Après les scandales, le périscolaire parisien fait une rentrée sous haute surveillance
Un essaim de têtes ébouriffées déboule sur le trottoir de l’école élémentaire Titon, dans le 11e arrondissement de Paris. Parmi les parents qui plissent les yeux à la recherche de leur progéniture, Marie (le prénom a été modifié, NDLR) lève une main. Un mercredi midi sur deux, elle récupère son fils le temps d’un rapide déjeuner. Elle le ramène ensuite pour l’accueil périscolaire, qui dure jusqu’à 18 heures. « C’est un service vital pour moi », explique la maman, qui n’a pas d’autres moyens de garde.
Cette rentrée scolaire s’effectue dans un contexte de vigilance accrue suite aux récents scandales qui ont secoué le secteur périscolaire. Les autorités ont renforcé les mes de contrôle et de sécurité dans les établissements. Des inspections régulières seront mises en place pour garantir la qualité des services offerts aux enfants et rasr les parents.
Selon les données de l’INSEE, en 2022, près de 30% des familles parisiennes recourent à des services périscolaires pour concilier vie professionnelle et obligations parentales.

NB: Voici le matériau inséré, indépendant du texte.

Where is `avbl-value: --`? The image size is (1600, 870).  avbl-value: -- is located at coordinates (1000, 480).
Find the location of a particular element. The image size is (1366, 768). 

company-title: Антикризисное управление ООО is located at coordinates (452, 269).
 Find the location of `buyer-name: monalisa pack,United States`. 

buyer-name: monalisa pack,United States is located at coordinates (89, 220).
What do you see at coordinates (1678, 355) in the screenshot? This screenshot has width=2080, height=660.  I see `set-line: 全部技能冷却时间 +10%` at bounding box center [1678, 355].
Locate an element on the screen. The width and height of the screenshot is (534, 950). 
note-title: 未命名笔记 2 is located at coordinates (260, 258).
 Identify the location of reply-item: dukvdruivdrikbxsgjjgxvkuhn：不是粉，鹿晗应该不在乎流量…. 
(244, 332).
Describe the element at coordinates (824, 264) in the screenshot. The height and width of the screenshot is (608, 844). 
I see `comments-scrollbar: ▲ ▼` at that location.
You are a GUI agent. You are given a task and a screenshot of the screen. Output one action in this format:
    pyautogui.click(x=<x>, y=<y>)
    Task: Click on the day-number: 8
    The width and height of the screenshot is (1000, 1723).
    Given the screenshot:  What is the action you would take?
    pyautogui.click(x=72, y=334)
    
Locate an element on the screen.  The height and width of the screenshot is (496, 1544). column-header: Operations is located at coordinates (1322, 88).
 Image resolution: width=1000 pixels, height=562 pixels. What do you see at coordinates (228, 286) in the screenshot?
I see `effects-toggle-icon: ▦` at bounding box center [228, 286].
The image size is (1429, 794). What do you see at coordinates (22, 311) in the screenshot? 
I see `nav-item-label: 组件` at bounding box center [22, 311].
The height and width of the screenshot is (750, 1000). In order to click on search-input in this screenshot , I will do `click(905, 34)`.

Ce chiffre souligne l’importance cruciale de ces services dans le quotidien des familles, particulièrement en milieu urbain.
La conséquence directe de cette situation est une pression accrue sur les structures périscolaires pour répondre aux attentes des parents tout en respectant les nouvelles normes de sécurité. Les parents, comme Marie, espèrent que ces mes permettront d’asr un environnement sûr et accueillant pour leurs enfants.